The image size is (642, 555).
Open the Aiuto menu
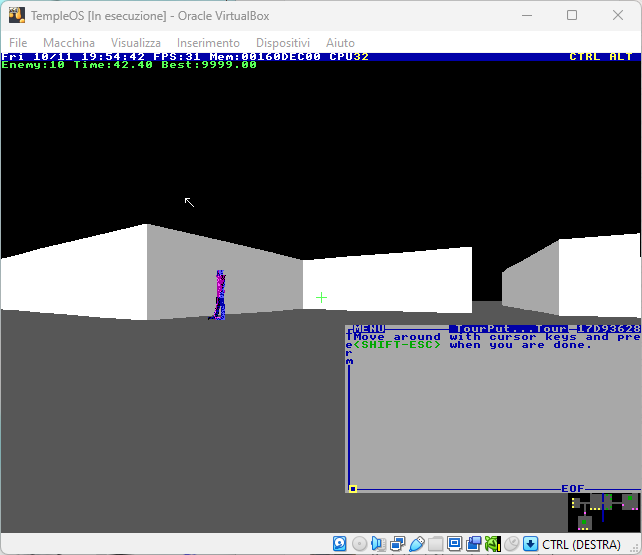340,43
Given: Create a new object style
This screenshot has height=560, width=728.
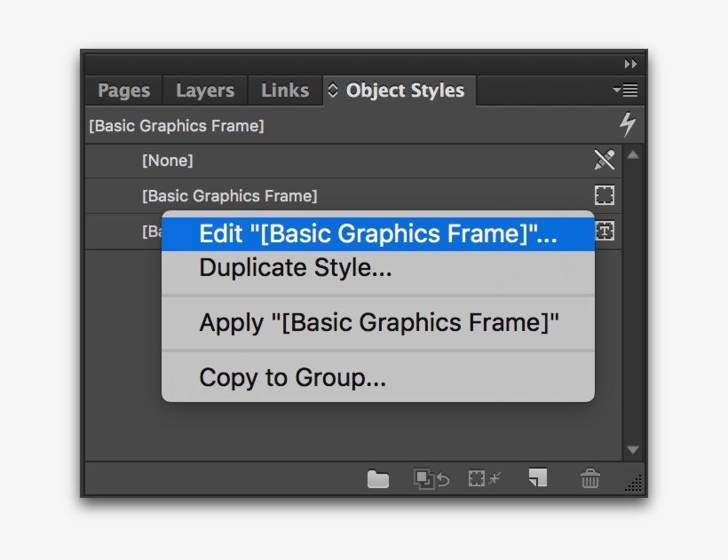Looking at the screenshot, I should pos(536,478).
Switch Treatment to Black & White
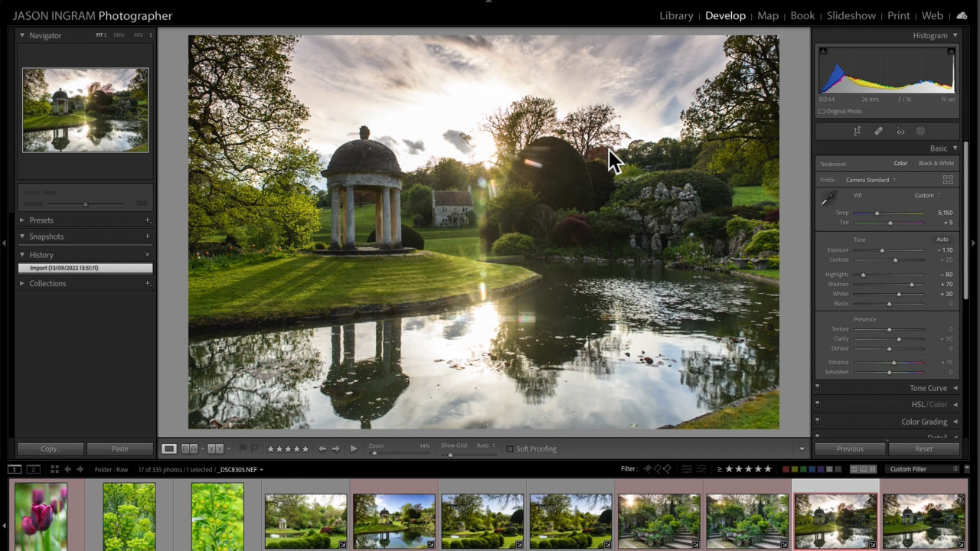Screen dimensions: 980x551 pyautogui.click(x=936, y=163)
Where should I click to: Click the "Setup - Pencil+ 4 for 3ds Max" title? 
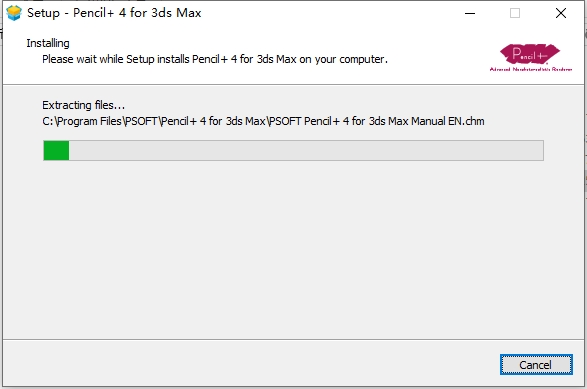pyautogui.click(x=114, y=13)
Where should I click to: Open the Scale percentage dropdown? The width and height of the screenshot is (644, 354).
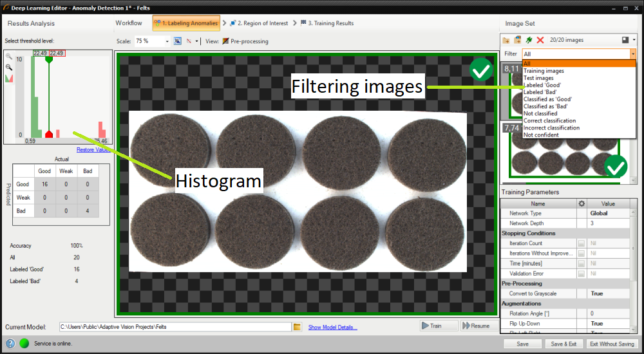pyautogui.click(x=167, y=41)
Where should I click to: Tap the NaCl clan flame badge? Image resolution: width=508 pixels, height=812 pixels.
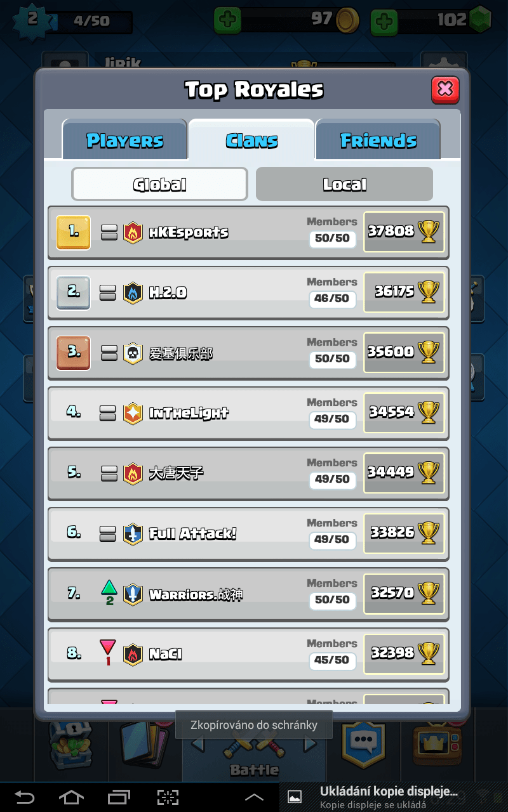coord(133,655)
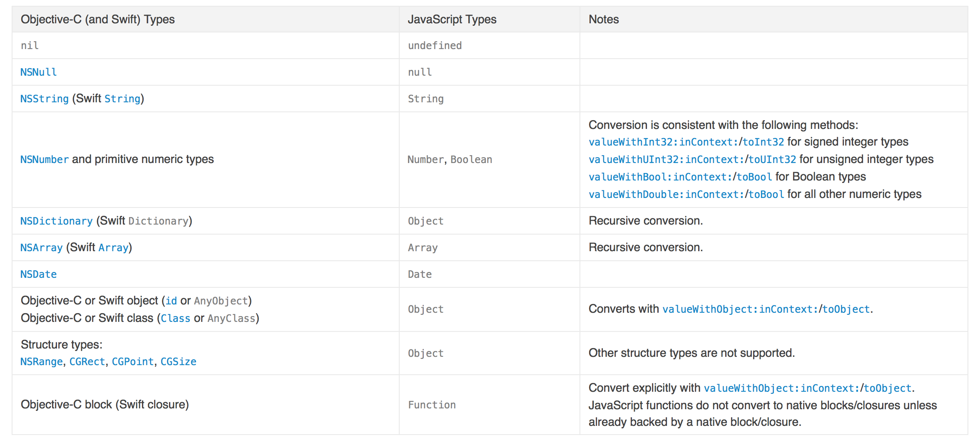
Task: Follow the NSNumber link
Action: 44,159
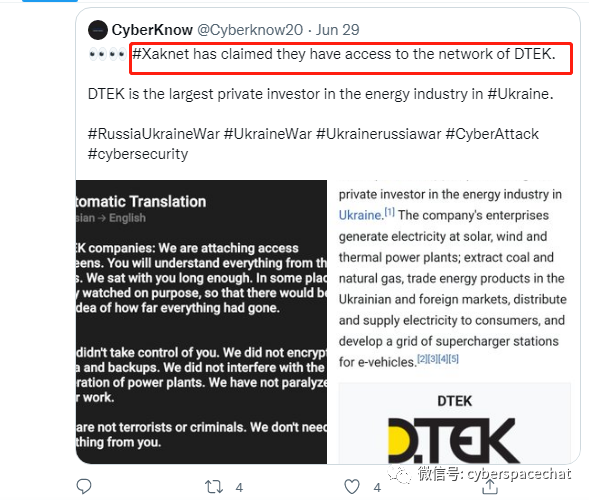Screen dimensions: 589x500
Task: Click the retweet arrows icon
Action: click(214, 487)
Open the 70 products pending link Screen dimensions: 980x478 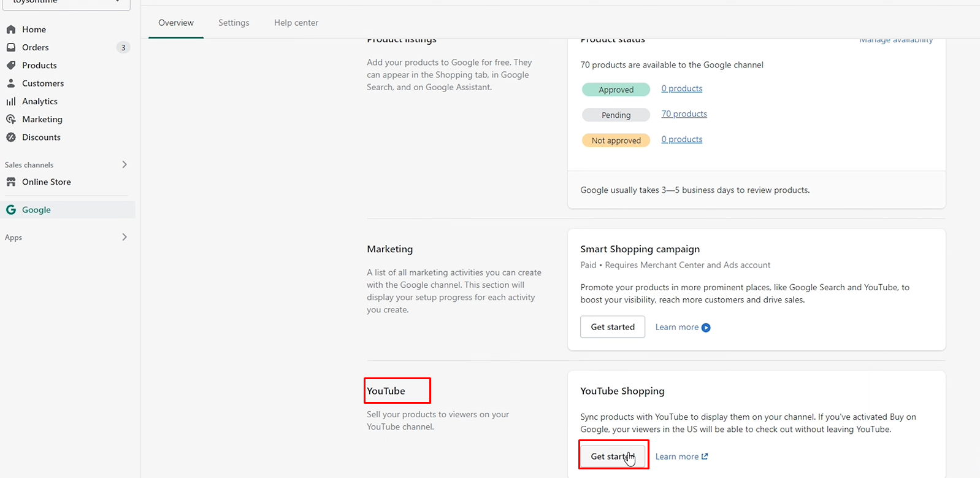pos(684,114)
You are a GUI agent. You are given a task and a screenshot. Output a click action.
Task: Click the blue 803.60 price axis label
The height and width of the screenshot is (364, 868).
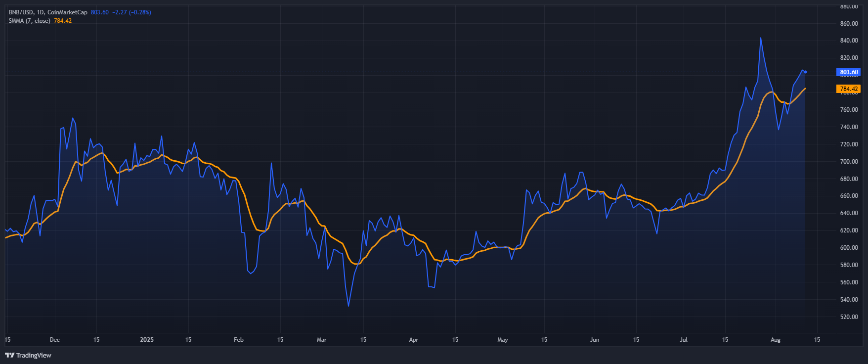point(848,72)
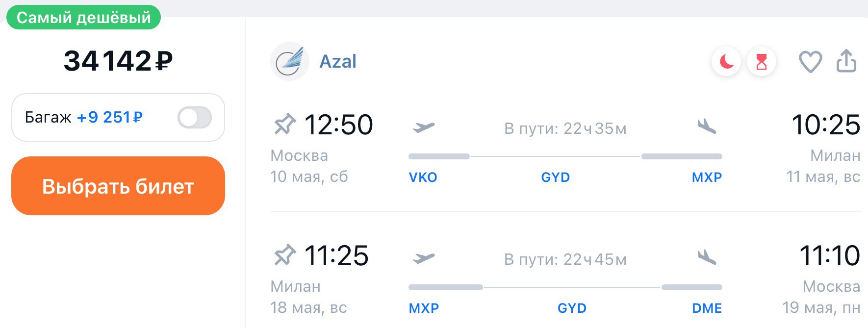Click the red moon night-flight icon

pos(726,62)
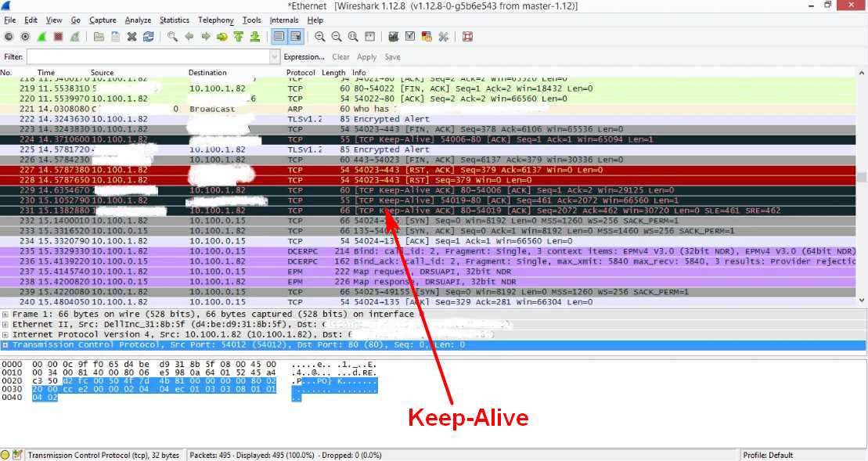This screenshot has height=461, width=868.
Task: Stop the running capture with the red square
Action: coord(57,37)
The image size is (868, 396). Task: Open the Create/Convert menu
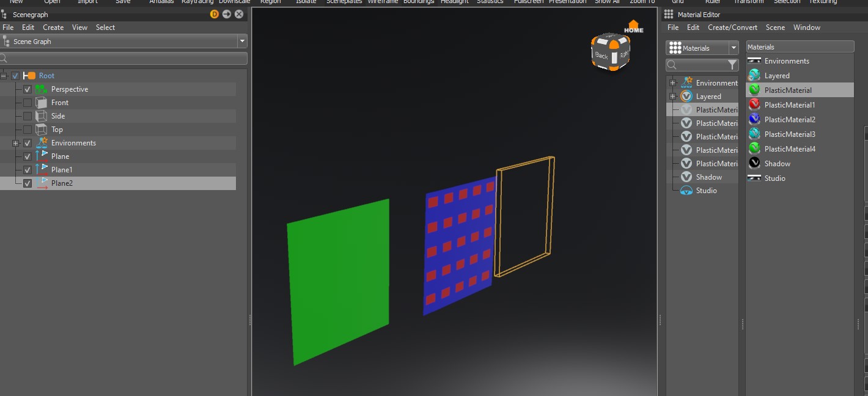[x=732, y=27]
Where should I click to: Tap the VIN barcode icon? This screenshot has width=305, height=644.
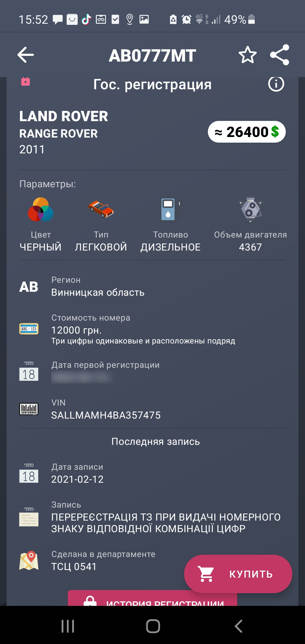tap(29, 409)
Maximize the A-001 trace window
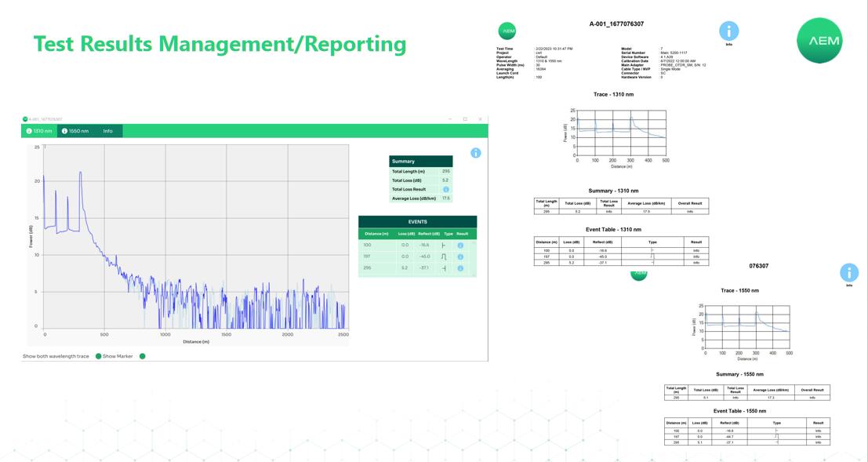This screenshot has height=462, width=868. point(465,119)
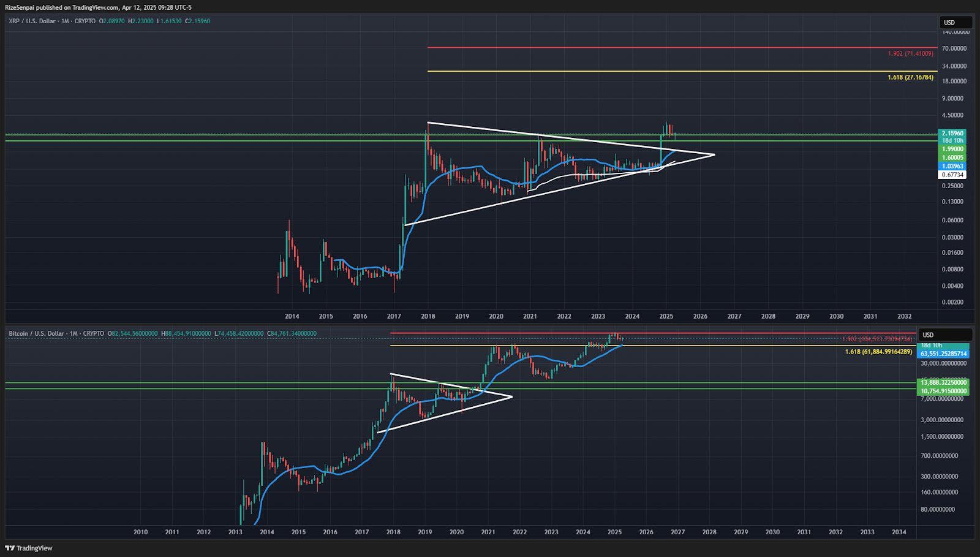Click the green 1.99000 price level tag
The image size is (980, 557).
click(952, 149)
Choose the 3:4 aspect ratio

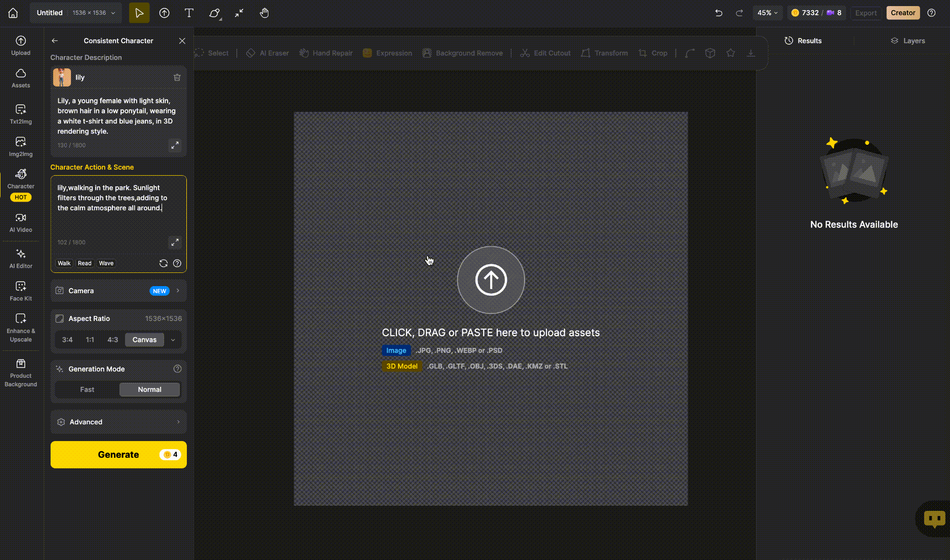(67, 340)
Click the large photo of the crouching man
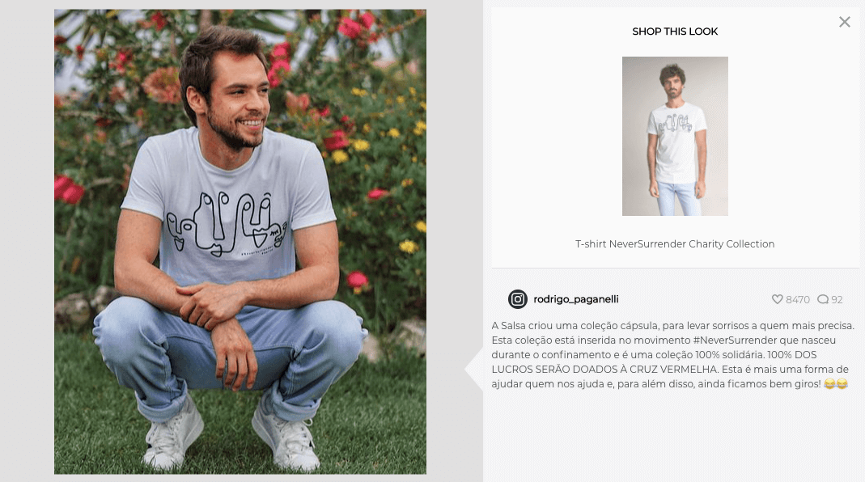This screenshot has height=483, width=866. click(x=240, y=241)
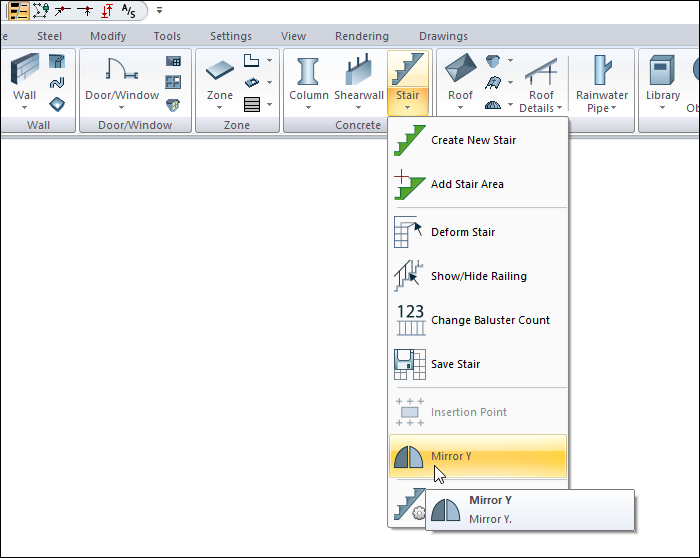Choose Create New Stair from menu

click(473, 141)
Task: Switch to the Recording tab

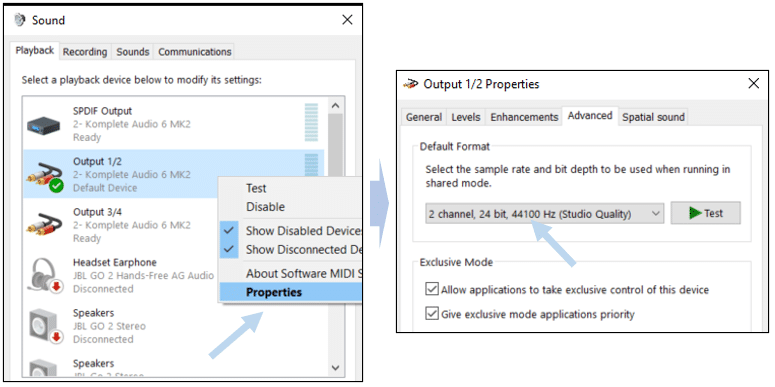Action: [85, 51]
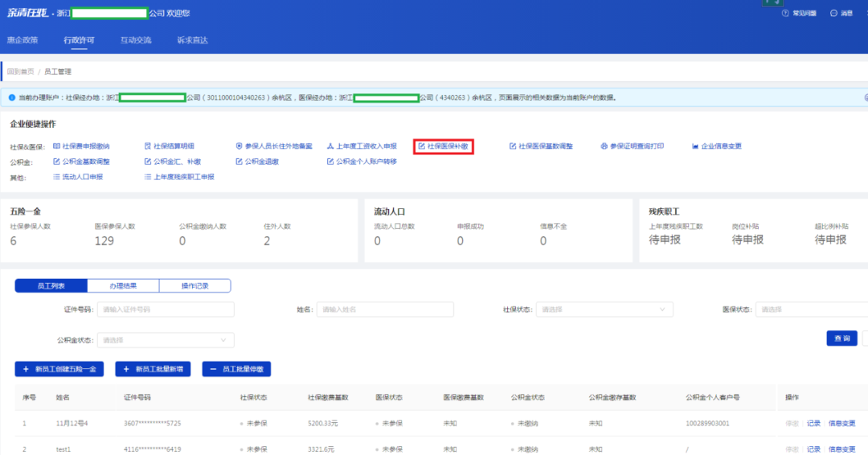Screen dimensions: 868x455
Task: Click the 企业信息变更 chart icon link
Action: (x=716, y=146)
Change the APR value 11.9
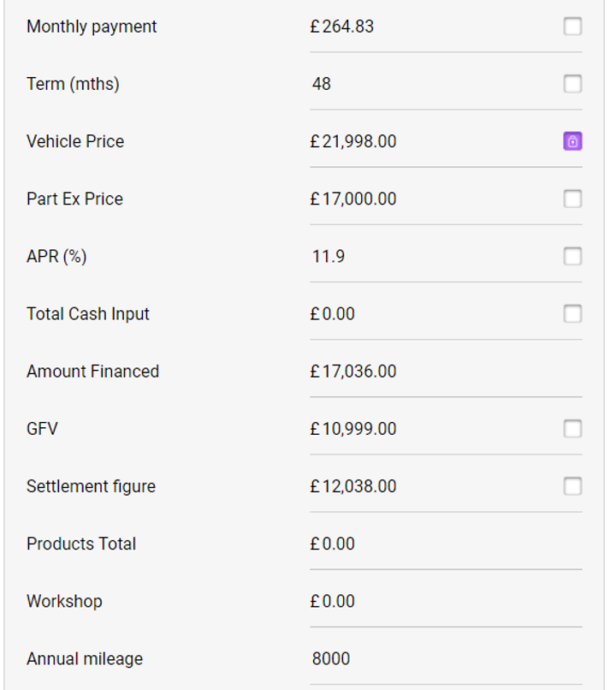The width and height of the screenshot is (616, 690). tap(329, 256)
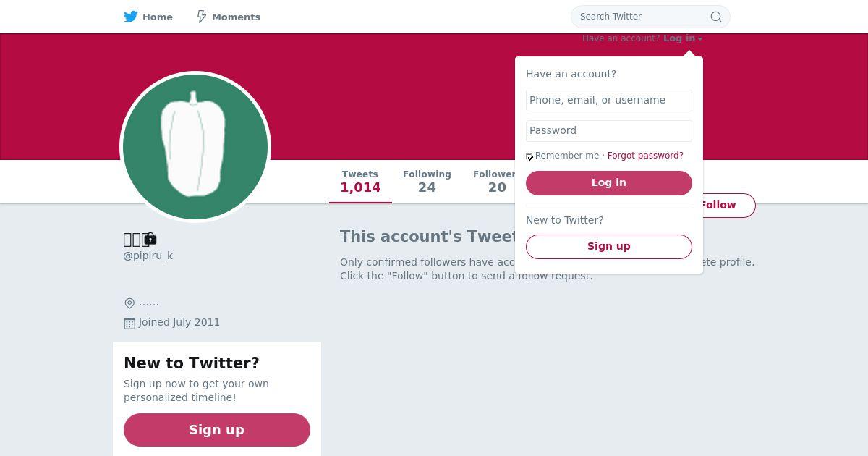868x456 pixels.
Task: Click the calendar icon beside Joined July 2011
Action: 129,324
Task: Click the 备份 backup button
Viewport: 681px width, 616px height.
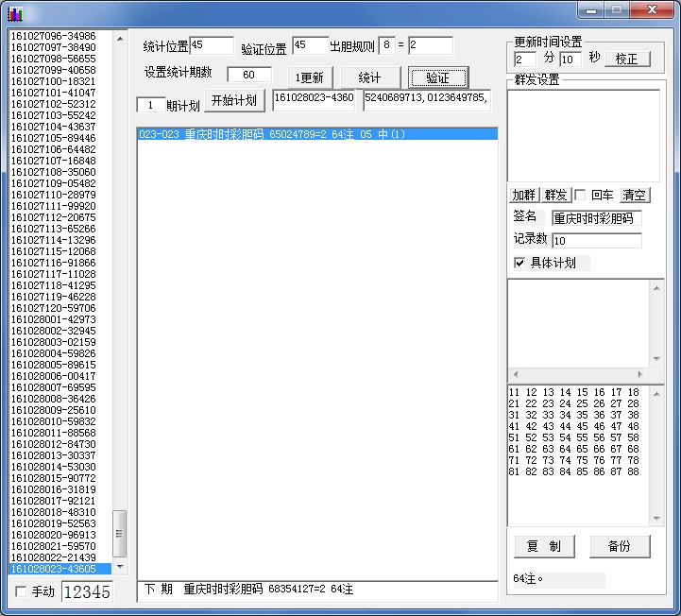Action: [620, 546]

# What needs to be done
Your answer must be an exact copy of the lines from the one with "Maximize the A-001 trace window" through the final line of the data, both included, without any pictures.

# Exercise result
Maximize the A-001 trace window
This screenshot has height=462, width=868. point(465,119)
Click the green 1.99000 price level tag
The image size is (980, 557).
click(952, 149)
Choose the 3:4 aspect ratio

(67, 340)
Click the large photo of the crouching man
This screenshot has height=483, width=866. click(x=240, y=241)
Choose Create New Stair from menu

click(473, 141)
Task: Switch to the Recording tab

Action: [85, 51]
Screen dimensions: 868x455
Task: Click the 企业信息变更 chart icon link
Action: (x=716, y=146)
Change the APR value 11.9
The width and height of the screenshot is (616, 690). tap(329, 256)
868x456 pixels.
Task: Click the calendar icon beside Joined July 2011
Action: 129,324
Task: Click the 备份 backup button
Viewport: 681px width, 616px height.
Action: [620, 546]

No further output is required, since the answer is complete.